In medical school, the drive to become competent and successful physicians can hinder us from

treating the poor and sick with dignity and respect. For instance, we are shaped by visions of success propagated on online forums and residency websites in ways that shift our focus away from our patients. Through the process of test preparation and resume-building, many of us have begun to see the purpose of medical education as self-improvement, a step in the direction of a satisfying and high-status career. This kind of mindset shields us from having to think about realities of pain and suffering that we see in our patients. The irony is that while our decision to study medicine is based in the desire to help others, our career-driven medical education focuses on us. Narratives of success are embedded in our systems, language, and culture at large.

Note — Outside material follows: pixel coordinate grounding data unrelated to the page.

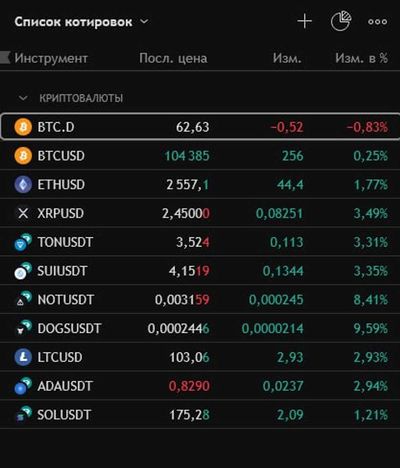Open the pie chart advanced view icon
This screenshot has height=468, width=400.
click(x=341, y=21)
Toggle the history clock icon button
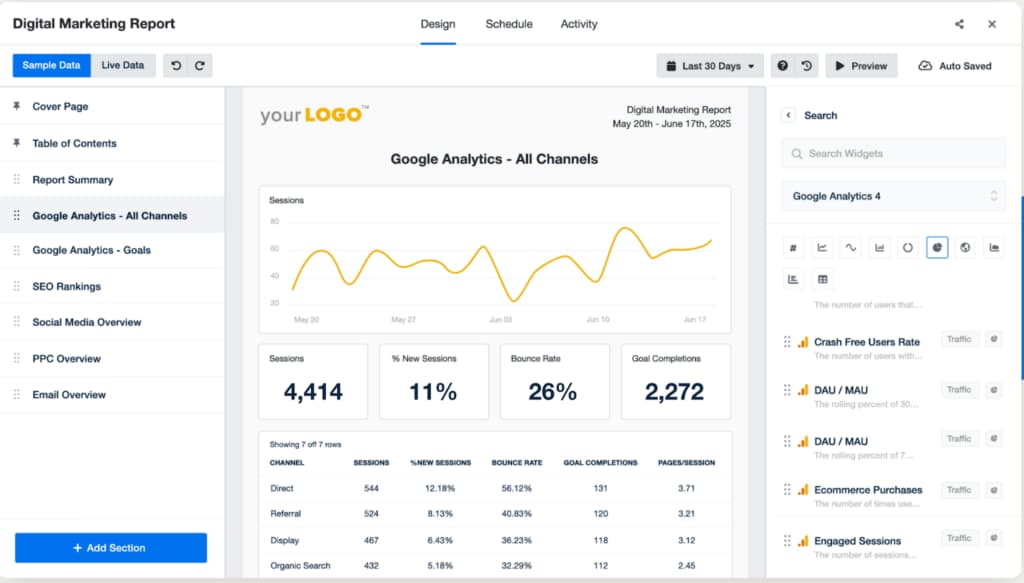Screen dimensions: 1024x583 coord(806,66)
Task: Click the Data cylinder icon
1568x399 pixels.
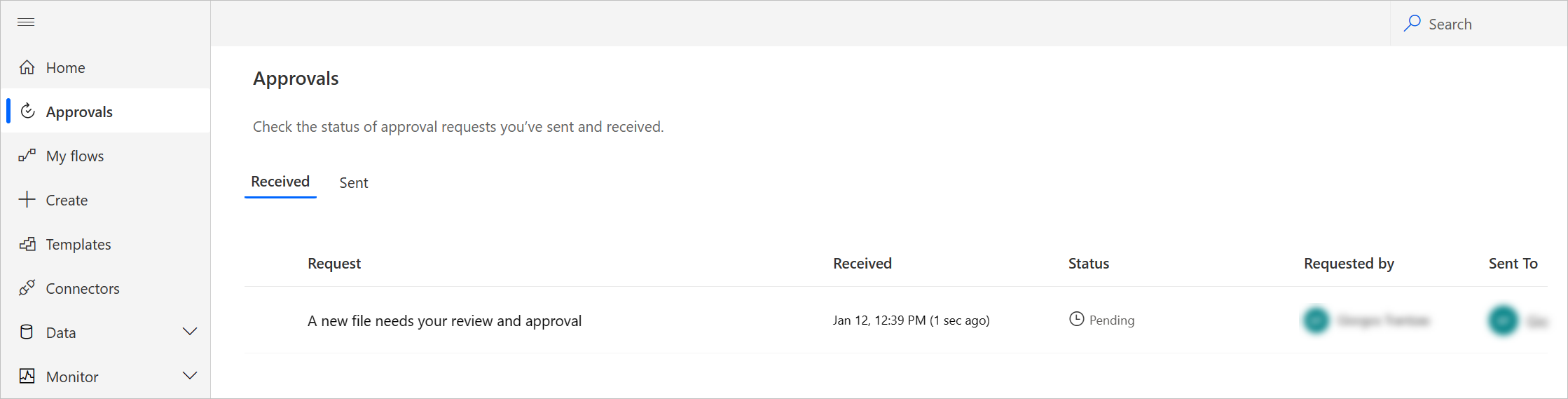Action: [x=27, y=332]
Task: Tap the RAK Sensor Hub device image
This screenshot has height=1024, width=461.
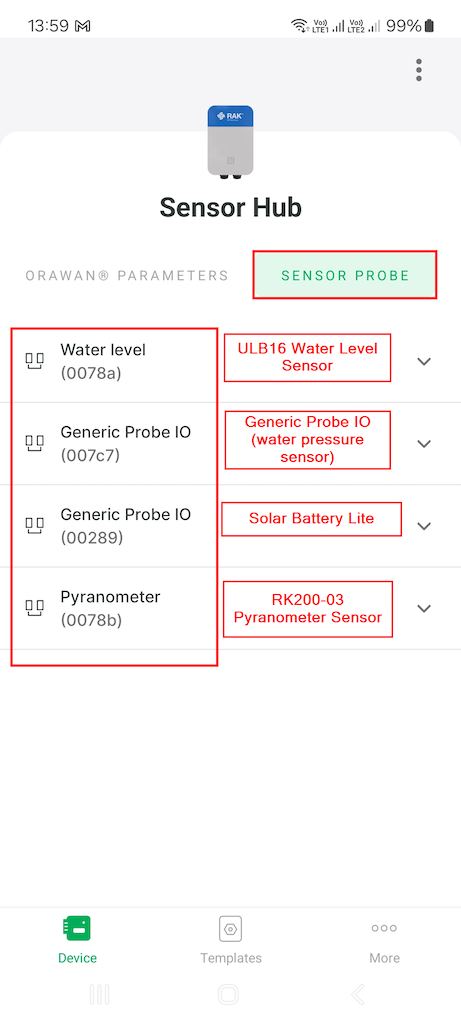Action: 230,142
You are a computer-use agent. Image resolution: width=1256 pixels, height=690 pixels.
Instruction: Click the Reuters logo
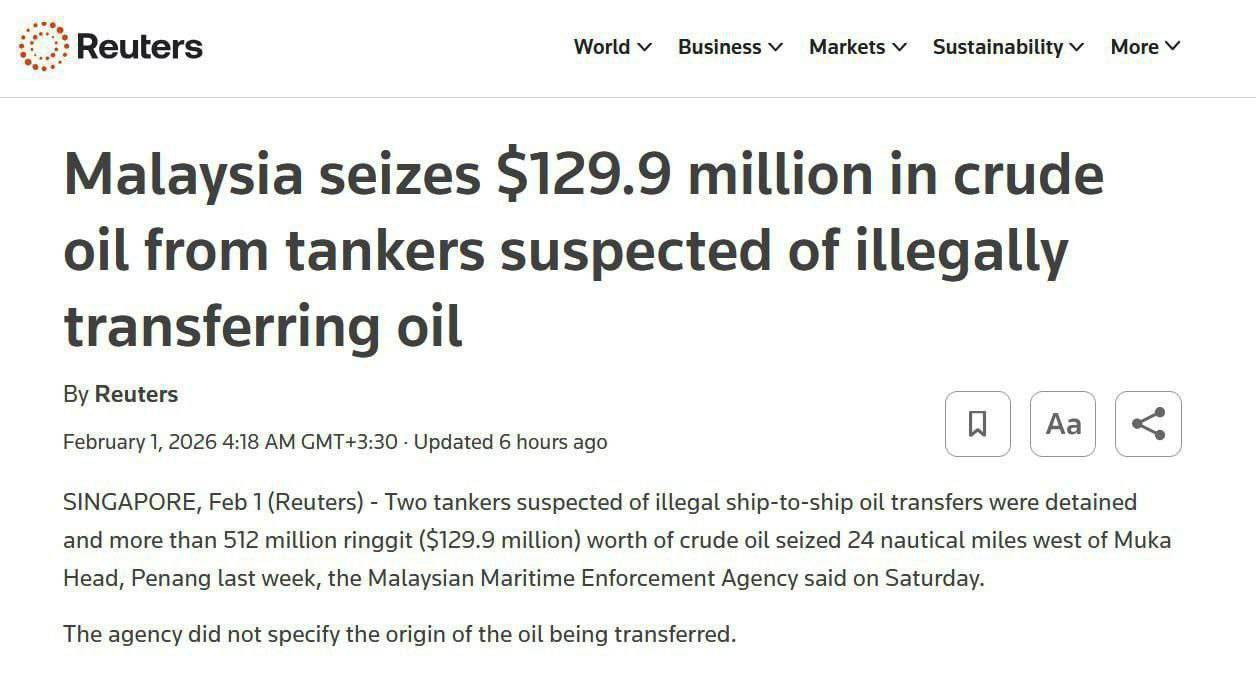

So what do we do? How do we lead lives of solidarity with our patients, particularly those who

come from resource-limited settings and poverty? I believe we must cultivate routines that re-orient our lives with human dignity and compassion at the forefront. In recent months, I have attempted to cultivate routines that involve prayer, reading a book, church, exercise, volunteering at community workdays at KKV’s Hooulu ‘Aina, and cooking for and eating meals with my grandparents. These activities have reminded me that I am a part of family and communities larger than myself—the same kinds of social networks that the patients I care for come from.

Respect for patients—particularly the poor and sick—is central to humanism and compassionate

care. Many of our patients live within complex and difficult social circumstances, and they deserve our utmost respect. However, because our system preys on fears of failure and insignificance, it is easy to lose sight of the world of our patients’ reality. I believe a commitment to compassionate care for our patients requires steadfastness and a commitment to solidarity.